O cinema está em constante evolução, seja em estética, narrativa ou plataforma de exibição. Por vezes, o surgimento de um novo artefato muda a forma de se pensar a arte, visto que inúmeras possibilidades artísticas se abrem. Foi assim com o surgimento de câmeras digitais, leves e portáteis, que não só baratearam a produção como fomentaram a construção de novas linguagens.
O desenvolvimento de realidade virtual é o próximo passo dessa evolução. Como em todos os casos, suscita debates, polarizando-se nos grupos a favor e contra. Há quem argumente o caráter egoísta desse tipo de experiência, contrastante ao ato de ir a uma sala de cinema e sentar-se cercado por pessoas, que compartilharão o filme. Esse ritual, para os contra o VR, é o cerne da arte cinematográfica e não pode descartado. Ademais, há a questão prática dos custos, visto que a plataforma necessita de óculos especiais e fones de ouvido para ser desfrutada.
Por outro lado, tem-se o caráter altamente imersivo da nova tecnologia e a consequente possibilidade de sair dos limites planos de um enquadramento em 2D para explorar uma narrativa em 360º. Cada experiência será diferente da outra, já que exige a interação do usuário para sua execução.
Ainda existem poucos cineastas debruçados sobre a questão e a produção de filmes para essa plataforma é quase nula. Ainda assim, há quem use-a para experimentar novas formas de contar histórias. É o caso de Alejandro González Iñárritu (“Birdman”), que expôs os horrores vividos por aqueles que tentam cruzar a fronteira do México em direção aos Estados Unidos em “Carne Y Arena”. Exibido no Festival de Cannes deste ano, convida o espectador a sofrer na pele dos mexicanos por breves sete minutos. Foi exaltado como brilhante e inovador.
Neste sentido, o Festival Varilux de Cinema Francês está promovendo uma mostra especial de realidade virtual em São Paulo e Rio de Janeiro, que começou no dia 07 de junho e se estenderá até o dia 18. Durante esse período, os interessados poderão assistir a 07 filmes, além de poder participar de um jogo interativo.
A experiência é altamente satisfatória, chega a ser fascinante.
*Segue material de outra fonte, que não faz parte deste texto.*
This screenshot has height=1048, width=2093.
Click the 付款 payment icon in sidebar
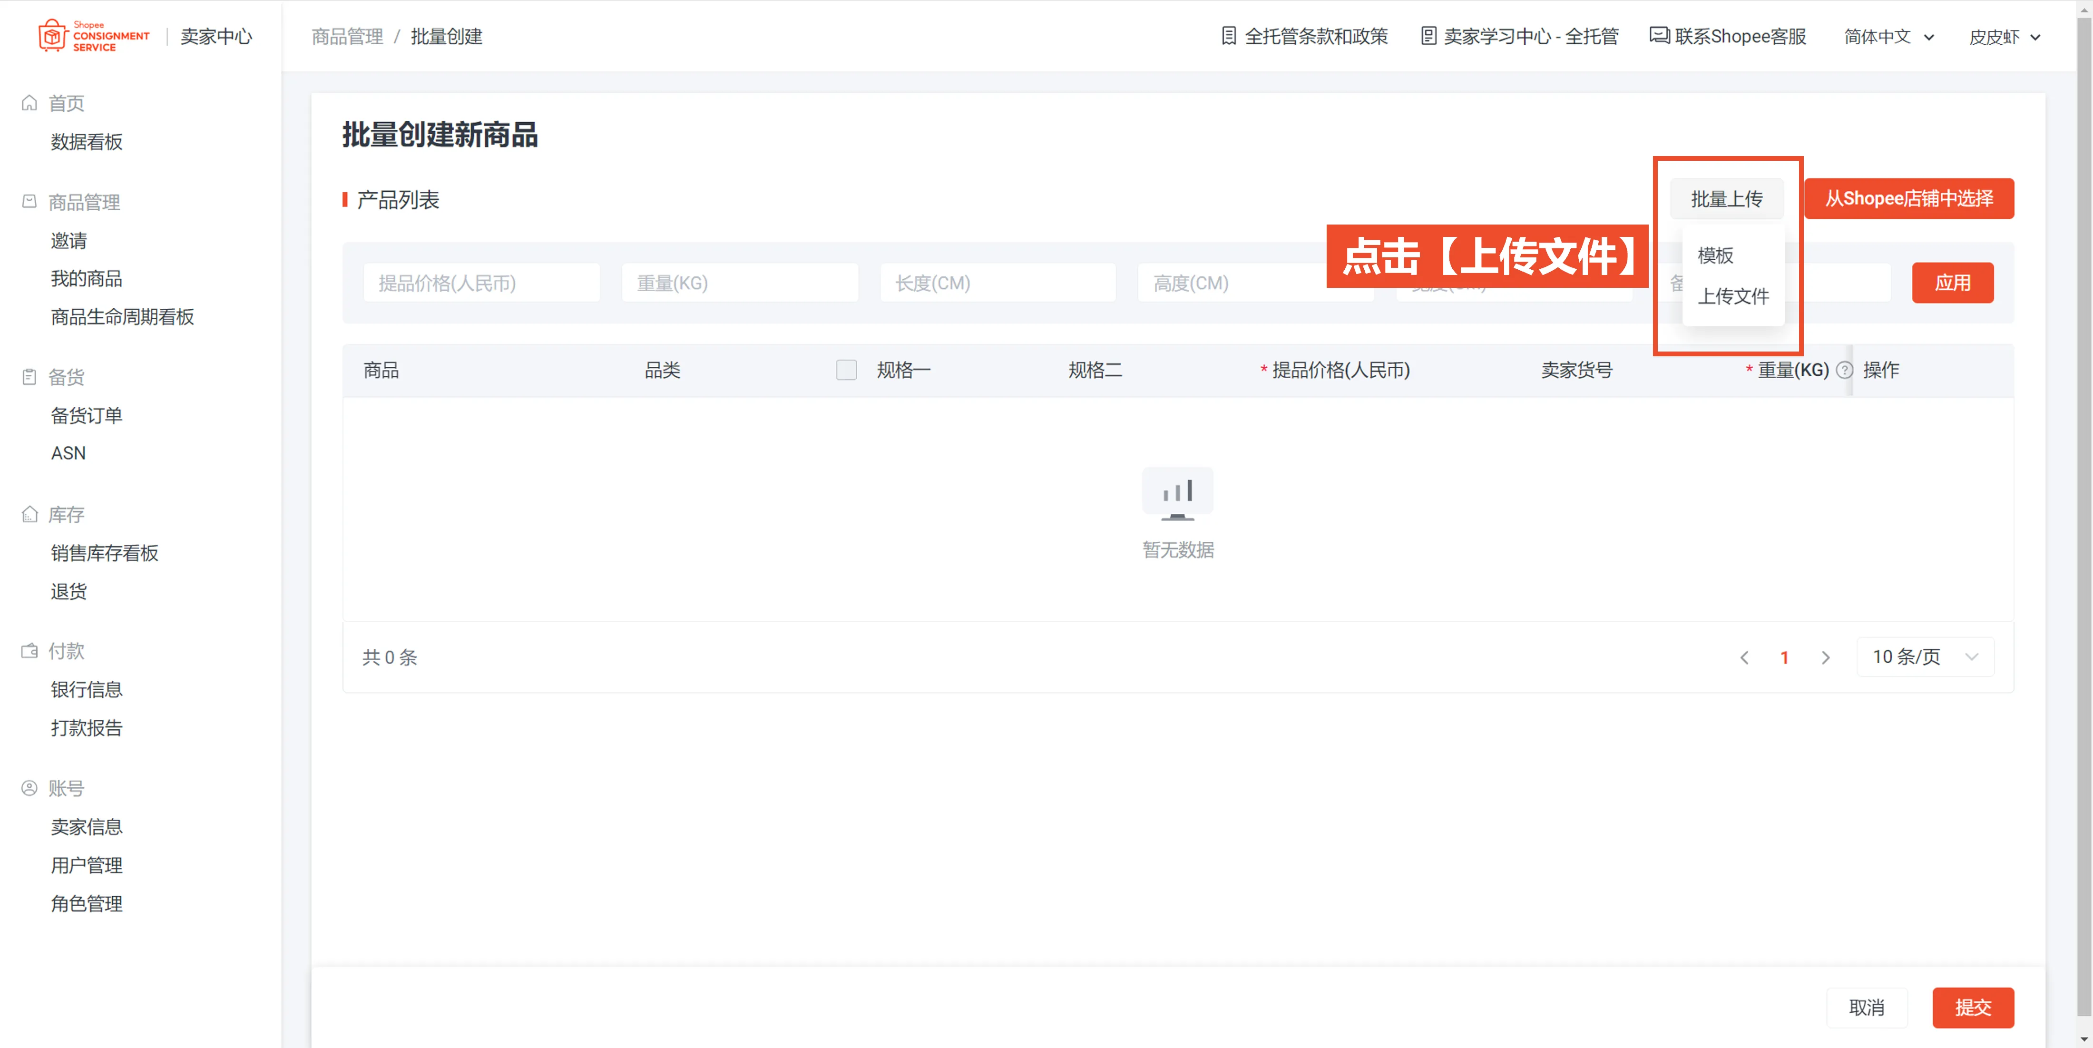coord(29,651)
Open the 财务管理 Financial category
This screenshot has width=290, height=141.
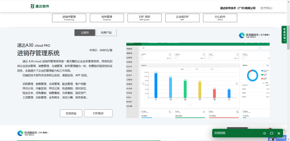click(107, 18)
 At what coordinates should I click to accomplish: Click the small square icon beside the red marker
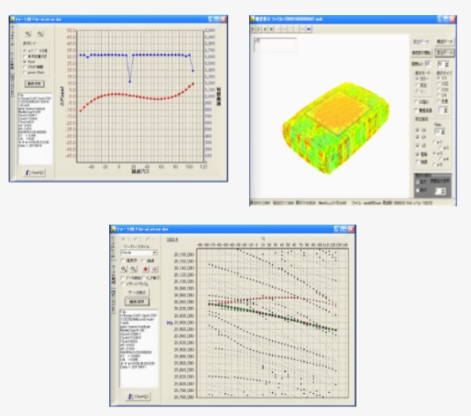point(155,269)
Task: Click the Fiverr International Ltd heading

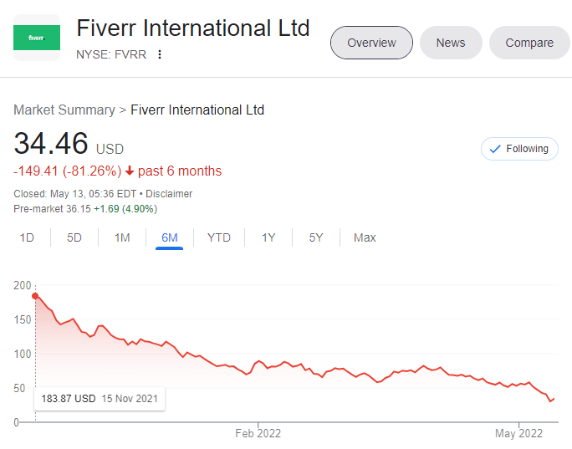Action: (193, 28)
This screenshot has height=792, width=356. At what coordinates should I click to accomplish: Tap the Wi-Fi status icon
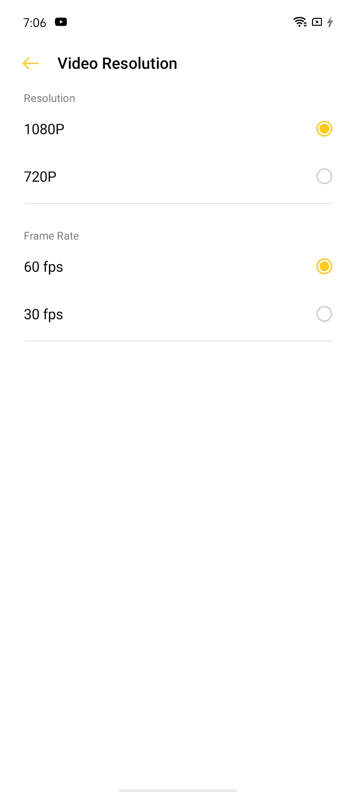300,22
A linguagem desse tipo de obra é totalmente diferente, já que requer a participação ativa do espectador para sua completude, visto que a narrativa se desenrola em 360º. Muitas vezes ocupa-se o lugar de um personagem através de planos subjetivos, fornecendo ainda mais imersão à experiência. Sem interferências do mundo externo, mergulha-se a fundo na história, captando novas camadas de compreensão a cada virada de cabeça.
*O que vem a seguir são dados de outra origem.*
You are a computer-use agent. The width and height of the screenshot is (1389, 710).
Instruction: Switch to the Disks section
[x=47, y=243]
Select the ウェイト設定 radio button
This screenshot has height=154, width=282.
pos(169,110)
Entre os filmes escolhidos pelo curador, o cineasta Michel Reilhac, estão obras que abordam os medos infantis pelos olhos de vista de um garoto (“Sergeant James”), os bastidores de uma filmagem (“On Set – Slack Bay”), um mergulho pelas profundezas (“Out of the Blue”) e um encontro sensual entre 7 pessoas (“Viens!), dirigido pelo próprio Reilhac.
Um dos mais impressionantes dentre a seleção é “Kinoscope”, que remonta a história do cinema em uma animação de 09 minutos. A viagem pela sétima arte começa com a clássica cena de “Uma Viagem à Lua”, de Mèlies, passando por sequências de “Cidadão Kane”, “Tempos Modernos” e “De Volta Para o Futuro”, dentre outros.
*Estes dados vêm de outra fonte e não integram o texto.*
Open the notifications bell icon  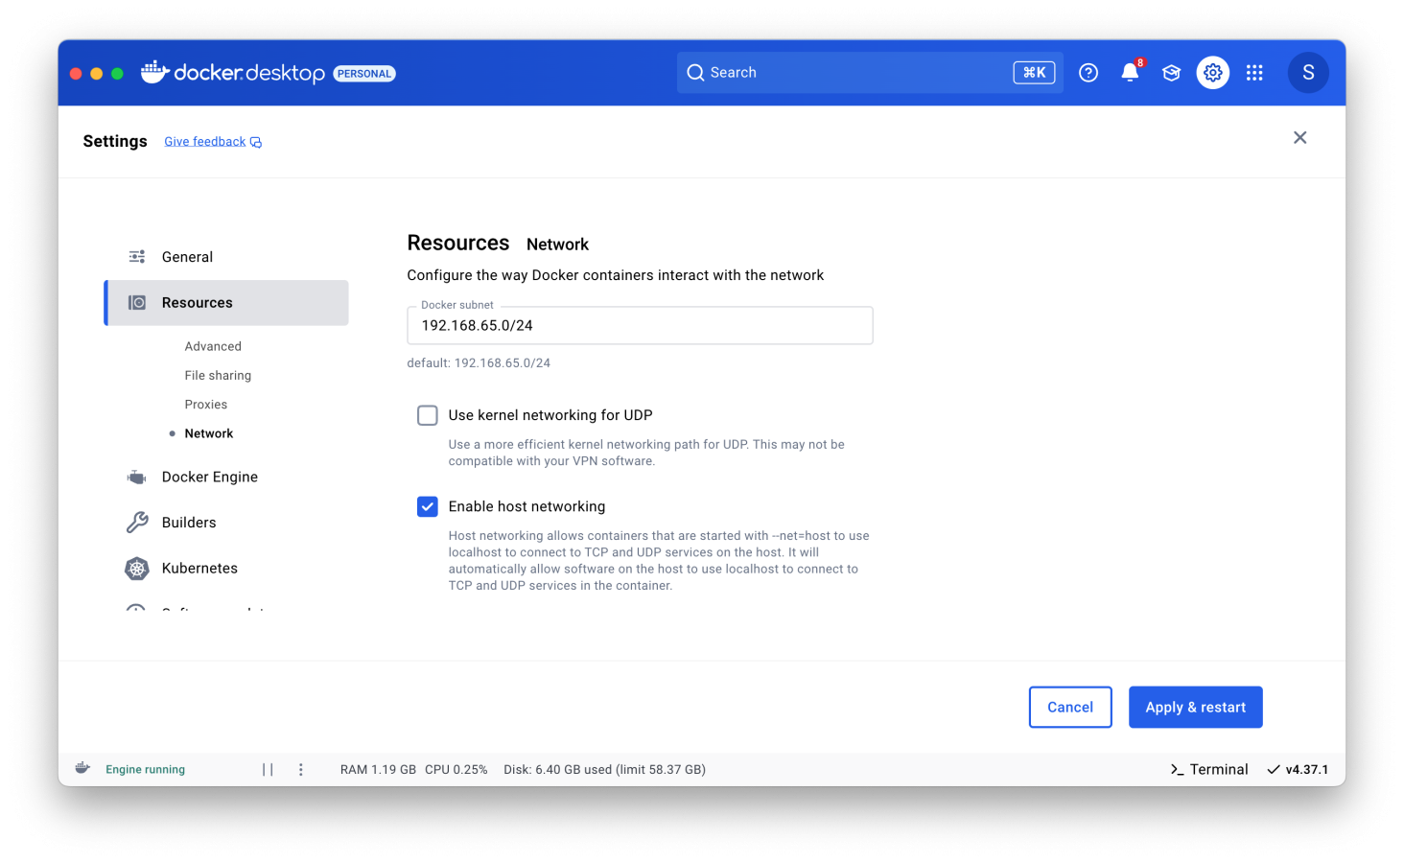coord(1130,73)
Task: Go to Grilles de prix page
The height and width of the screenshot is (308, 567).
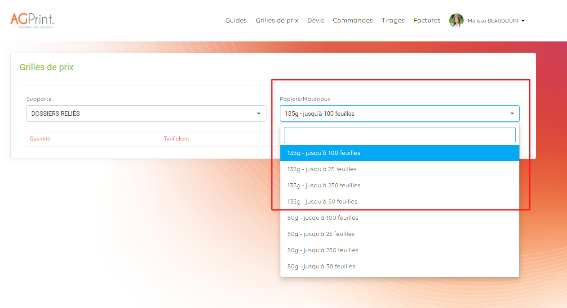Action: pyautogui.click(x=277, y=21)
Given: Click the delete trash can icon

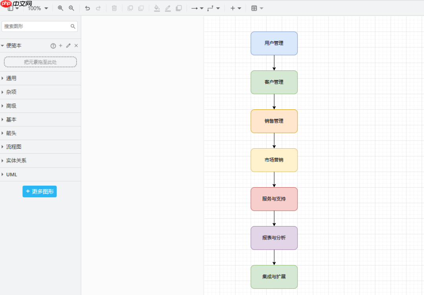Looking at the screenshot, I should click(x=114, y=8).
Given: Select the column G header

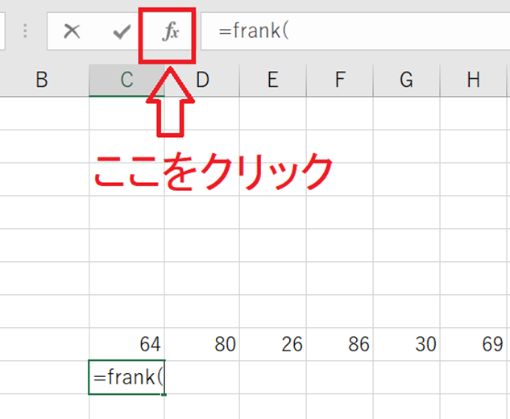Looking at the screenshot, I should point(406,79).

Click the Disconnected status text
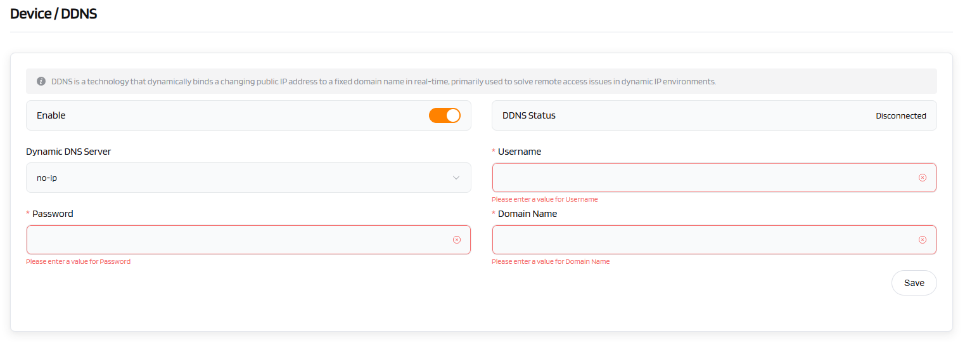click(x=900, y=116)
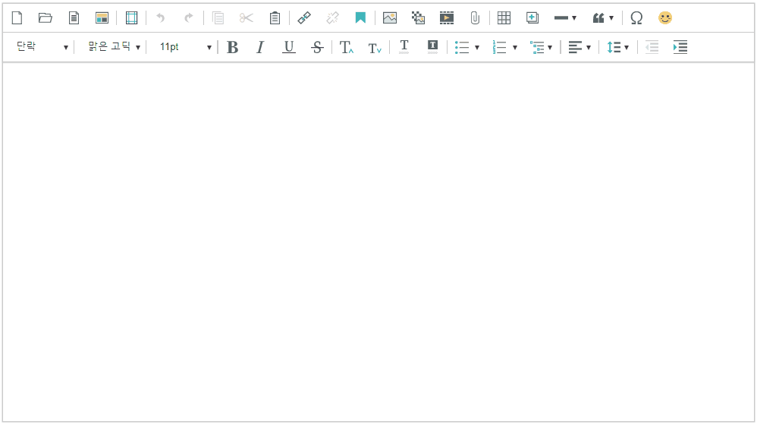This screenshot has height=425, width=757.
Task: Toggle bold formatting
Action: point(233,47)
O espectador é devidamente colocado dentro de um táxi guiado por Travis Buckley (“Taxi Driver”) e conduzido por uma rua com prédios de filmes famosos, como o de “Caca-Fantasmas”. Em seguida, assiste à icônica luta entre A Noiva e O-Ren Ishii em solo japonês (“Kill Bill”). Caminhando entres décadas de produções cinematográficas que entraram para o imaginário coletivo, o curta oferece uma experiência extremamente divertida e envolvente. Ao final, a placa de Hollywood aparece e fogos de artifício com símbolos de filmes como “Star Wars” e “Tubarão” revelam o término da projeção.
A produção de cinema em realidade virtual infelizmente ainda é bastante escassa e de difícil acesso. Para aqueles que a assistem, mostra-se extremamente recompensadora. Diante disso, vale a pena conferir a mostra promovida pelo Festival Varilux de Cinema Francês. Garantimos que não irá se arrepender.
Informações sobre locais de exibição e a seleção de filmes estão disponíveis no site do Festival.